Sequentially testing the simplified assumption for vine copulas
The function can be used to sequentially test the simplifying assumption for vine copulas. The procedure heavily relies on a stochastic representation of the simplifying assumption stated in Spanhel and Kurz (2014). The stochastic representation allows to test the simplifying assumption by using tests on vectorial independencies. Note, that the performed tests are always based on the assumption that one is able to observe (pseudo-)observations from the conditional copulas that should be tested. Therefore, for interpreting the test results for a specific tree of the vine copula one needs to assume that the lower trees (including the assumption of unconditional copulas) are correctly specified.
Testing the simplifying assumption sequentially [pVals,TestStats,BootTestStats] = SeqTestOnSimplified(VineCopulaObject,data,N) Testing the simplifying assumption sequentially as goodness-of-fit test (i.e., without reestimating the whole vine copula for each tree) [pVals,TestStats,BootTestStats] = SeqTestOnSimplified(VineCopulaObject,data,N,true)
VineCopulaObject = An object from the class VineCopula. data = A (n x d) dimensional vector of values lying in [0,1] (the observations). N = The number of boostrap replications for the multiplier bootstrap in the vectorial independence test. GoF = A logical, which is by default false. Then, before the tests on vectorial independence are applied in each tree, the whole vine copula model is reestimated up to this tree and then the tests are performed.

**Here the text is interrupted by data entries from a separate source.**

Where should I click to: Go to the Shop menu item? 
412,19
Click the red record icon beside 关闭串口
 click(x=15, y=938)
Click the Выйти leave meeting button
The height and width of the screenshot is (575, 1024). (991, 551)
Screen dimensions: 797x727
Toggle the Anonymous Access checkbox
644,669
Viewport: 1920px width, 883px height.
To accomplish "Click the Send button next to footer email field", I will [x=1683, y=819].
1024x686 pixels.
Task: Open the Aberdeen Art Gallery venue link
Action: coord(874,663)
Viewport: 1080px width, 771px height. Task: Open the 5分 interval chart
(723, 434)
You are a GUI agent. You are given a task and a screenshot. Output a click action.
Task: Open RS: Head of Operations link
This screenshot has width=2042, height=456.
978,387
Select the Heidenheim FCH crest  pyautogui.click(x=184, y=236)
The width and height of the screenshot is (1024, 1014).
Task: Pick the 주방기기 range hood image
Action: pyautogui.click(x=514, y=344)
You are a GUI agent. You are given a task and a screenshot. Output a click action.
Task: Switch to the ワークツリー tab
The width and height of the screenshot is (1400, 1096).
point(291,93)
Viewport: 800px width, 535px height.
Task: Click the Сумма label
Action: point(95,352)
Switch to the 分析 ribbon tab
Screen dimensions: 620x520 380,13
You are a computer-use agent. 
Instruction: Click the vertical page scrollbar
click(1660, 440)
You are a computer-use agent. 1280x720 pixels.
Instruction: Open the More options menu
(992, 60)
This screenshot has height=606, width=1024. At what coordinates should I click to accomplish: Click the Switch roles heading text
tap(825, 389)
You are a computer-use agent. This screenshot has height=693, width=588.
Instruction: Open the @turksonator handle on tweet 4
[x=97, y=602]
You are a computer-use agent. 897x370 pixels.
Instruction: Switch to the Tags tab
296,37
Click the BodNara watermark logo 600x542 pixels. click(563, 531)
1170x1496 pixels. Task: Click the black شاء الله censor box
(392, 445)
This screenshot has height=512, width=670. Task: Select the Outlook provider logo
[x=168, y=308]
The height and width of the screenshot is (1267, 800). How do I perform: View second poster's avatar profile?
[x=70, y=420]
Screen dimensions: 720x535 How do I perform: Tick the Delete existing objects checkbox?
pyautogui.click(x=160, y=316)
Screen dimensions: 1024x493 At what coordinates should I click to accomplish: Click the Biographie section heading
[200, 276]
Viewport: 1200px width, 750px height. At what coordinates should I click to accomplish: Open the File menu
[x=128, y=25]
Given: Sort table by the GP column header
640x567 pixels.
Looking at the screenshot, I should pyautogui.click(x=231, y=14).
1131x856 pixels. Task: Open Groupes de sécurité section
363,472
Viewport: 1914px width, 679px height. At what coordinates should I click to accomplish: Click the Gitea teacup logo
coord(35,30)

Otherwise, i.e., if it is applied as a goodness- of-fit test, the joint estimates given as inputs through the VineCopula object are used to obtain the (pseudo-)observations in each tree (without re-estimation).
pVal = A vector of p-values of the vectorial independence tests. Every entry corresponds to one specific copula being part of the whole vine copula. TestStat = A vector of realized values for the test statistics. of the whole vine copula. BootTestStats = A matrix of realized values for the bootstrapped test statistics.